In the 2000s it was “It’s necessary for our QA procedure”. Now it’s GDPR. Basically, the technical sounding response to shut people up when they complain. As a qualified ISO-9000 auditor I used to had a lot of fun calling their bluff in the first case.
With data protection it might seem more clear cut than having an encyclopaedic knowledge of ISO9000:2000. After all DPA 2018 (that which implemented GDPR) isn’t that dissimilar to its predecessors, and has a much tighter scope. However, it’s more open for interpretation and we’re waiting for some test cases.
However, what it doesn’t cover are situations like this:
Dear Mr Leonhardt,
Hope you're well; It is law to speak to the account holder.
Kind regards, Salvin Tingh
Morrisons Online Customer Service Team
I won’t bore you with the full details of what led to this attempted put-down, but briefly I emailed Morrisons about a mistake they’d made on an order.
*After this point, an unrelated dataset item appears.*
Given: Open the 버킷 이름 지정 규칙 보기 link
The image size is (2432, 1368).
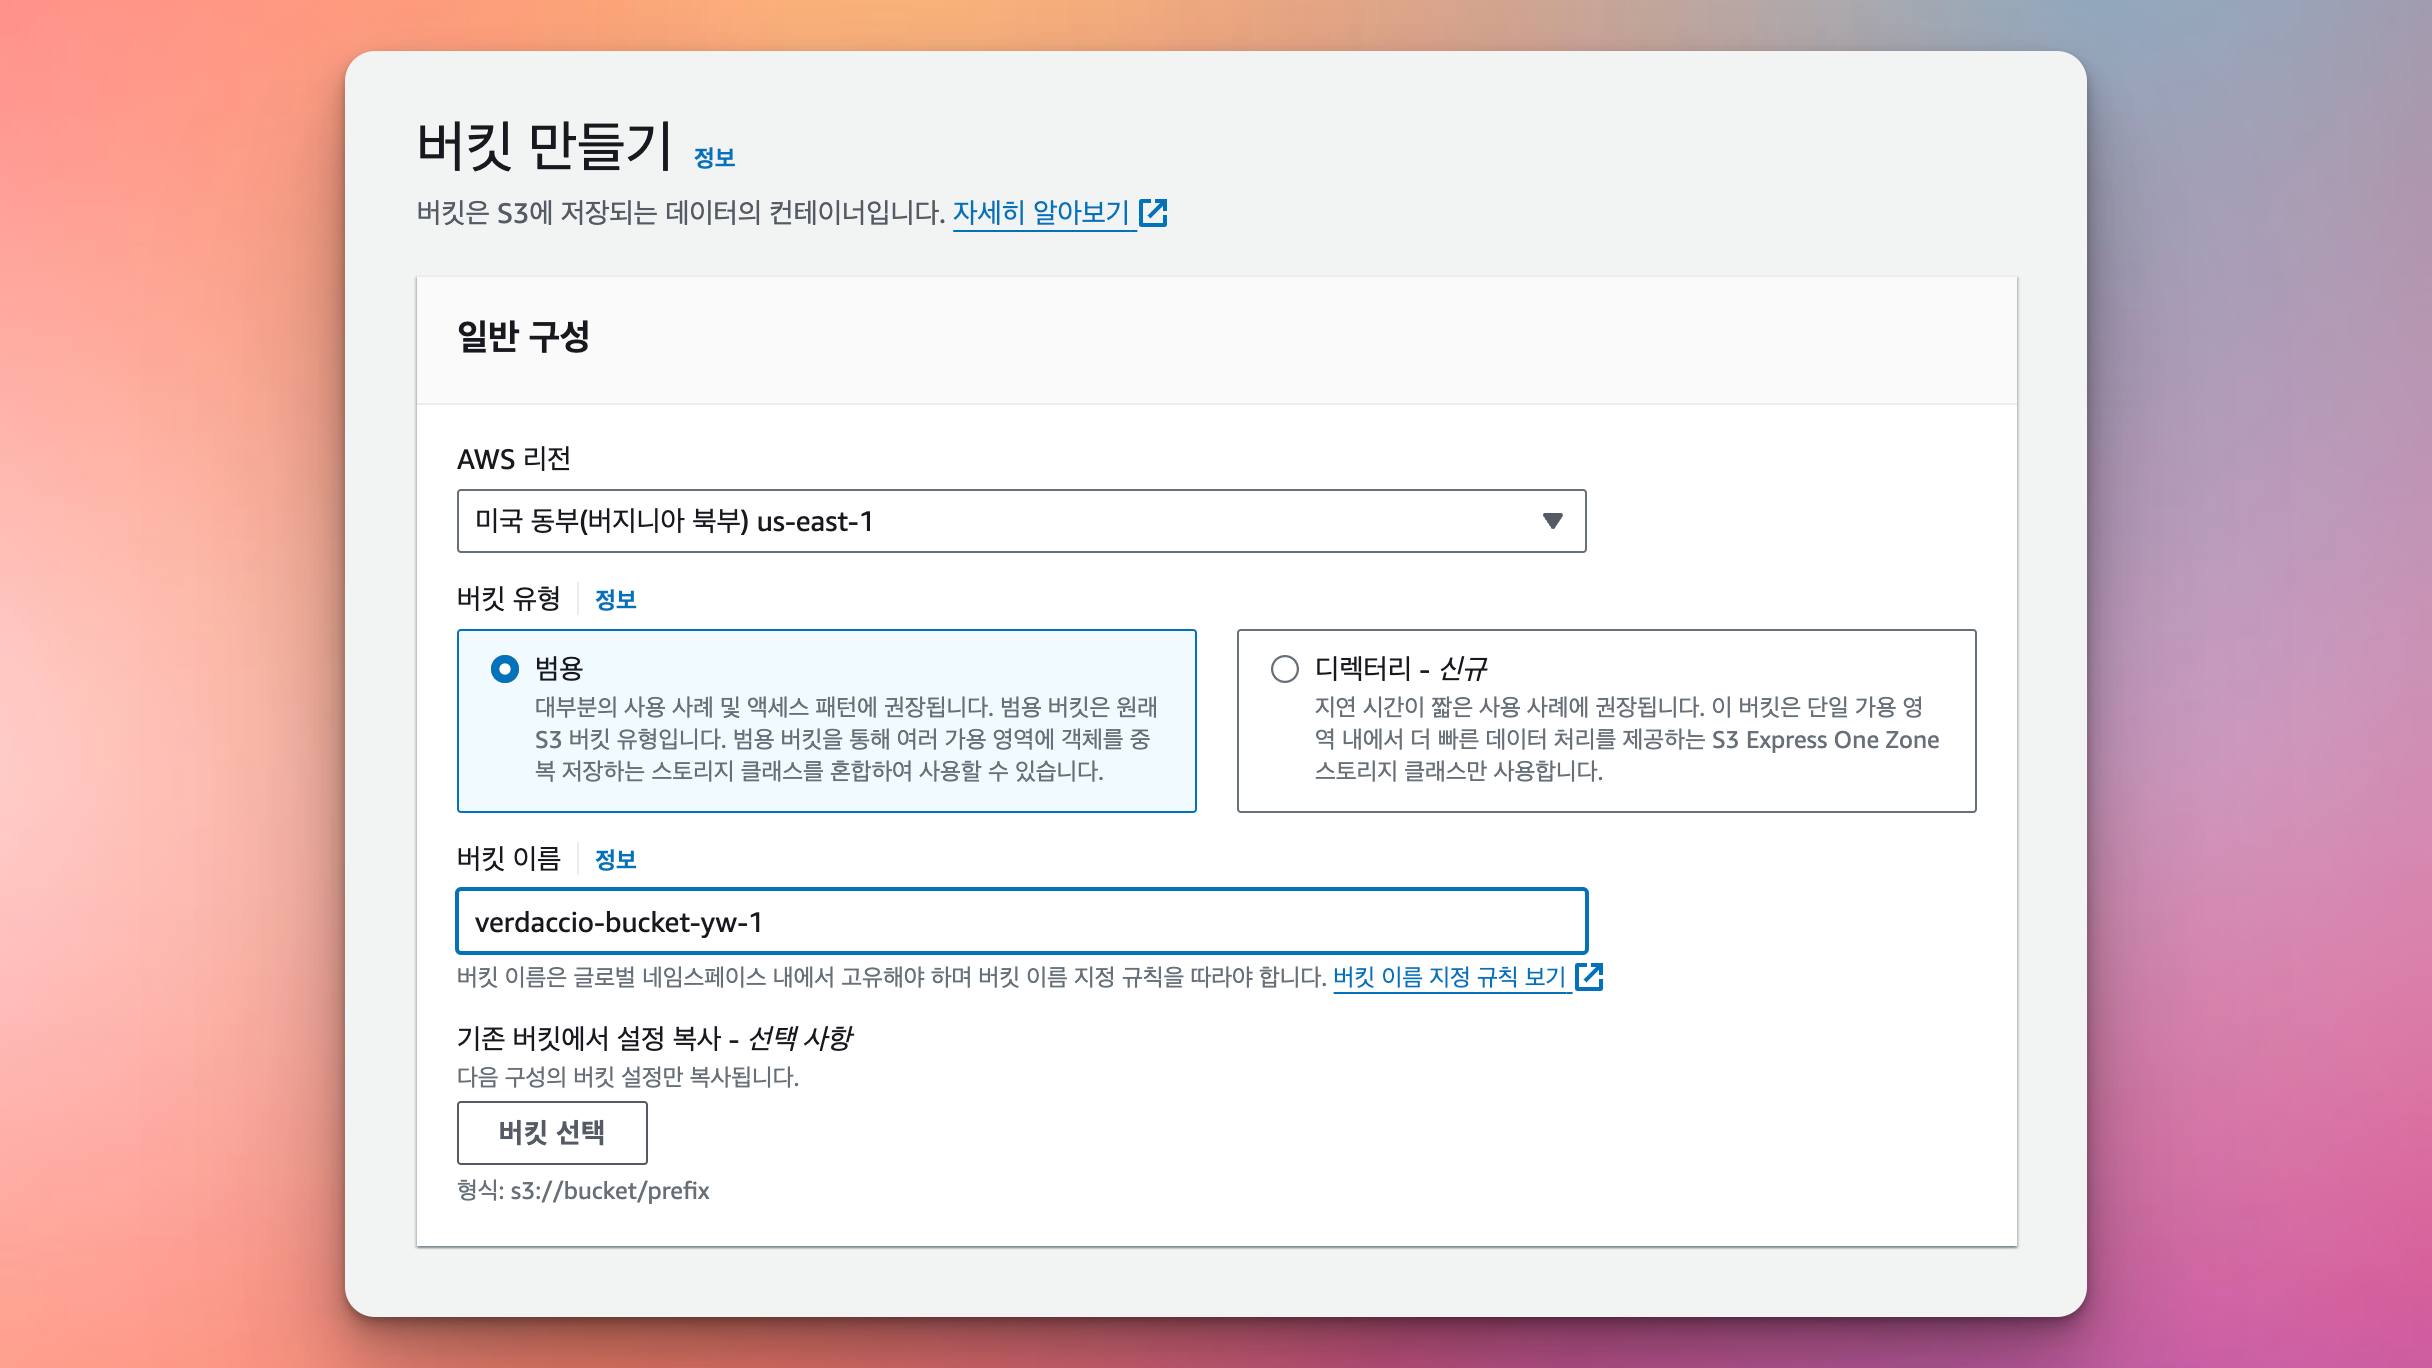Looking at the screenshot, I should click(x=1449, y=977).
On receiving no response I called (and they sorted it out efficiently, over the phone). A week later I got an email response, and I said it was too late but it was sorted out, thanks very much. A week later, another reply that suggested they hadn’t read the first one. I said “Sorted, thanks, and I’ll just use the ‘phone in future”.
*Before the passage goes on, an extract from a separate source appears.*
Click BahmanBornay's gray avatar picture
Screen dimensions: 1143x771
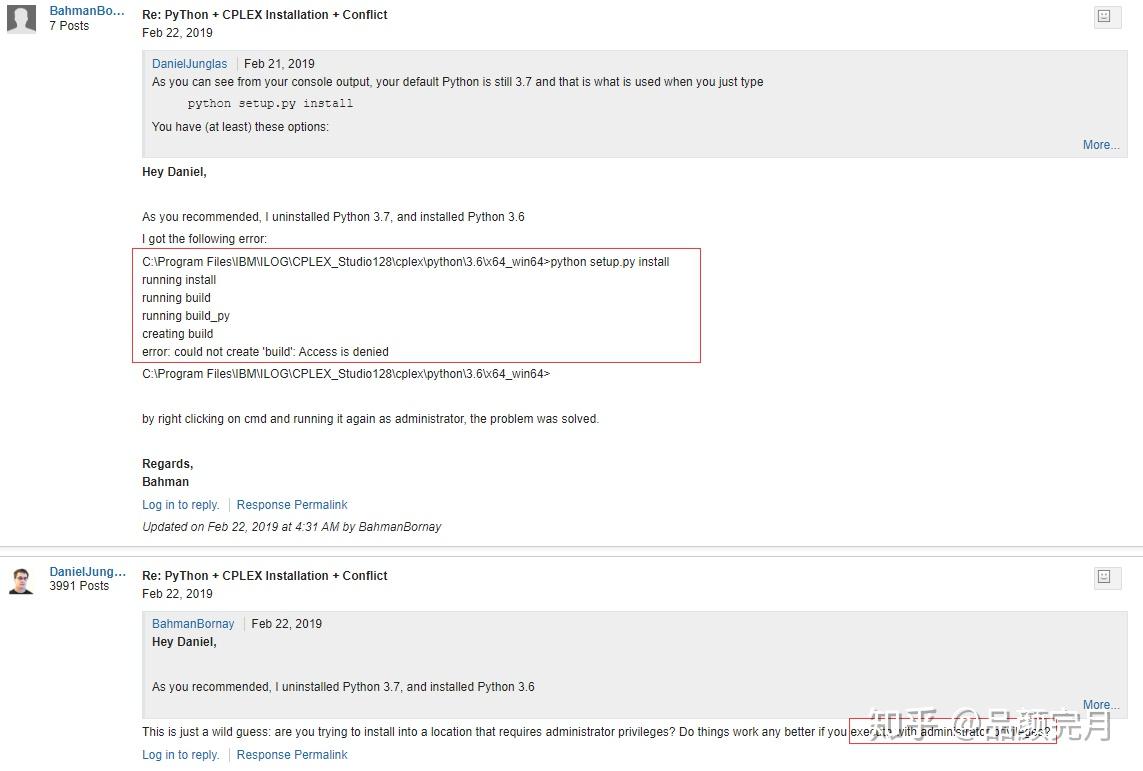(21, 19)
Next week’s reply was along the lines that they couldn’t verify I was the customer. I replied that perhaps they should have tried (they know my email address and telephone number), but don’t worry it’s sorted. A week later the above arrived (name changed to protect the guilty).
Leaving aside the principles of good customer service – if you need to check someone’s identity before solving a problem then do so – one might wonder what law he might be talking about. You see, data protection laws are not as wide-ranging as people think.
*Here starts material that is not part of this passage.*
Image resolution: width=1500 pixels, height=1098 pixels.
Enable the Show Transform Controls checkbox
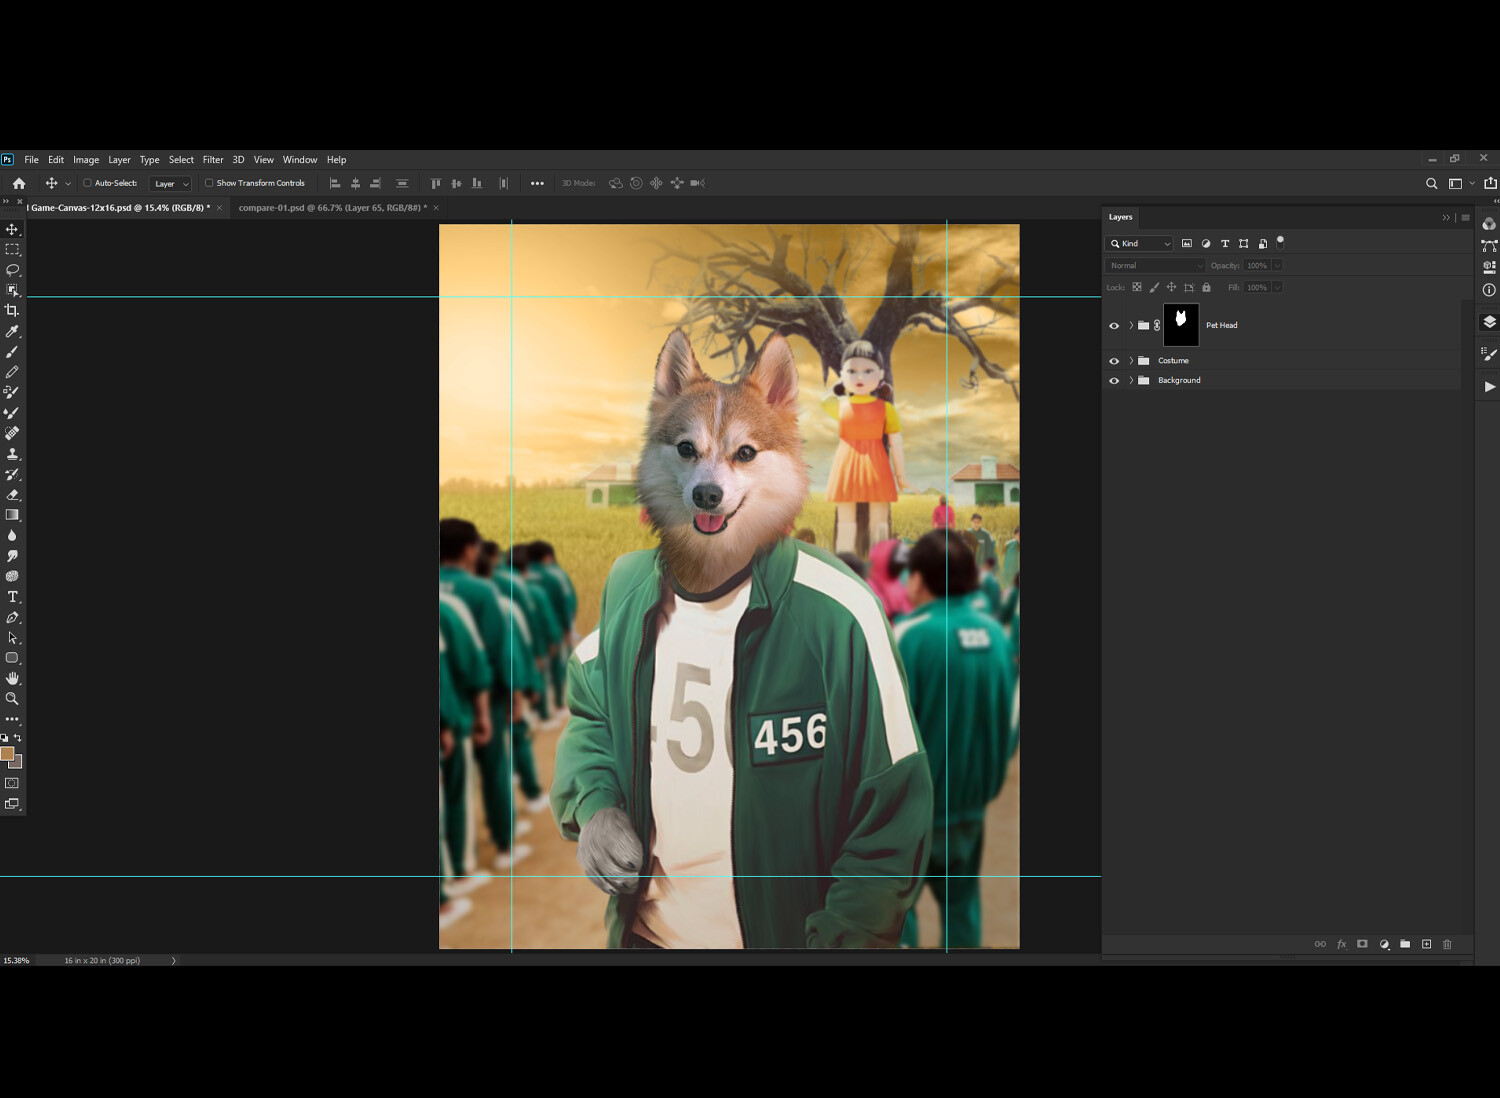pos(210,183)
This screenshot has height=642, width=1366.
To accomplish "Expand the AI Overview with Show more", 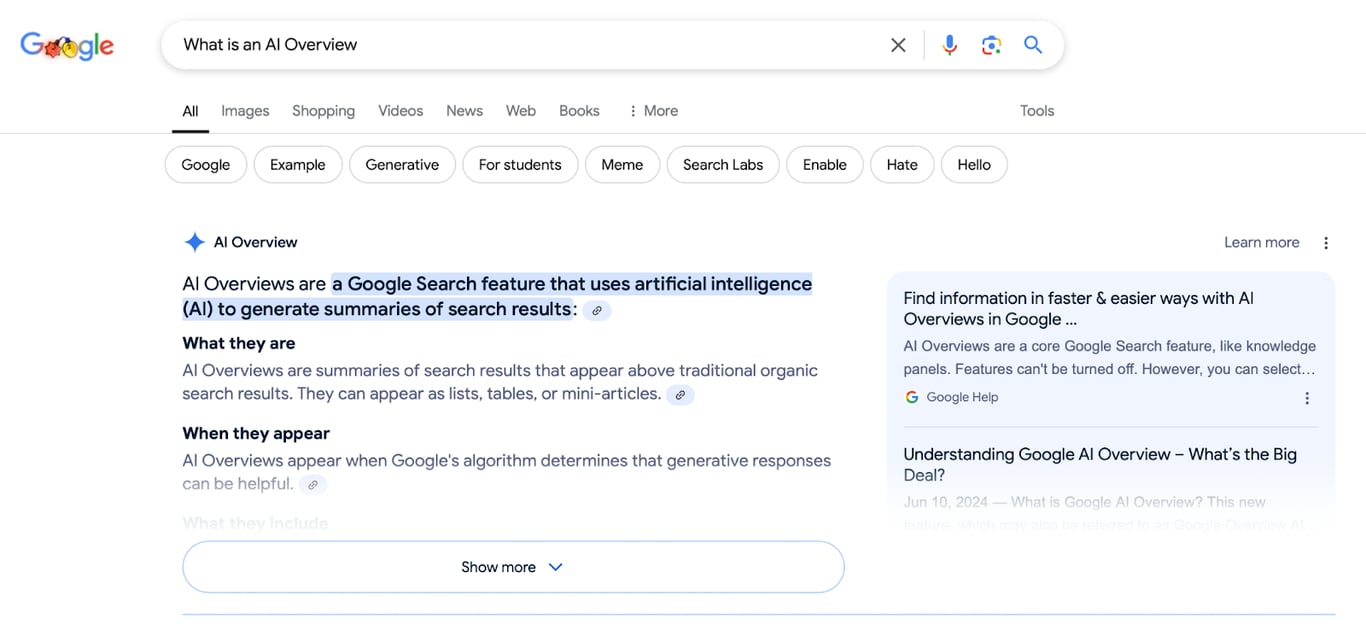I will 513,567.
Basically, the law relates to sensitive information about an identifiable individual. Stronger protections exist depending on the sensitivity of the information (e.g. race, religion, biometrics and the usual stuff). But if it’s not sensitive information about an identifiable information it’s definitely out-of-scope.
In this case, Mr Tingh was dealing with a customer’s problem. He wasn’t being asked to divulge sensitive information to a possible third party. It’s possible (and desirable) that company procedures required that he make sure it really was the customer complaining, but that’s hardly “the law”. And had I been an imposter claiming I hadn’t received my sausage, the worst that would happen was someone else got a couple of quid refunded unexpectedly. Does Morrisons get that kind of thing often, one wonders?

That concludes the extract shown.